The overall tone to most of the poems is haunting and disturbing. Turbulence abounds under a calm facade of quiet realizations about the self, particularly through the examination of others. There is quiet acceptance in acknowledgment of the way things are, from a lover to the immutable dynamics of nature.

Most of the poems in the book have more than just the surface level of meaning. "Entertainer," "The Child Warrior," "Homepage," are but three examples of this. Even as some of the dual pieces address the strange and alien world of cyber courtship, they can all be taken on an even grander level when the computer is removed. Phillips is particularly adept at the use of metaphors - even as the poem is true on its immediate apparent level - whether it be the computer, some aspect of nature, or a completely different image that strikes a parallel chord.

He also does well in both longer and short verse.

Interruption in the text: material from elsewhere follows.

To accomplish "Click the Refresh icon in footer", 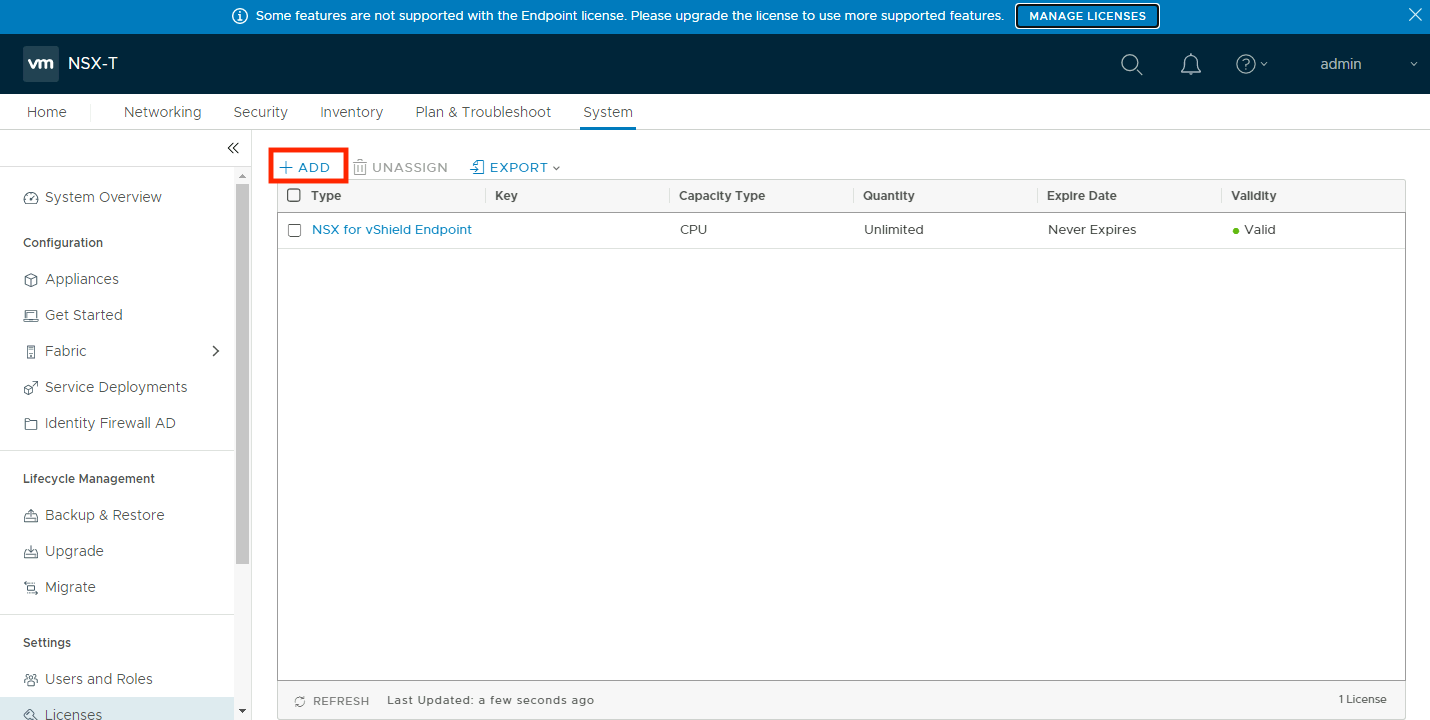I will [300, 701].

Short Circuit, The Wall, and A Room Called Love are three examples that trace the path beginning to end, and leave the reader as heart broken as the poet. One of his powerful short works is On Approval: "They say we are born to try each other/Well we did/and you in your American way/traded me in for a newer model" And in Persuasion, he acknowledges responsibility for the type of male thinking that women can often think is of them, because the woman has unknowingly been hooked into a fallacy: "Like a physician's leech,/I must suck away the spirit in you/which I love,/bury it in some hidden place/where no one can share it,/then despise you/for your emptiness. "

Like listening to the folk songs of John Gorka, repeated readings of Whispers In A Secret Garden will leave the reader feeling rather maudlin but infinitely richer for having been down the path of an artist that is adept at communicating his emotions in a manner that the recipient, on a visceral level, knows well.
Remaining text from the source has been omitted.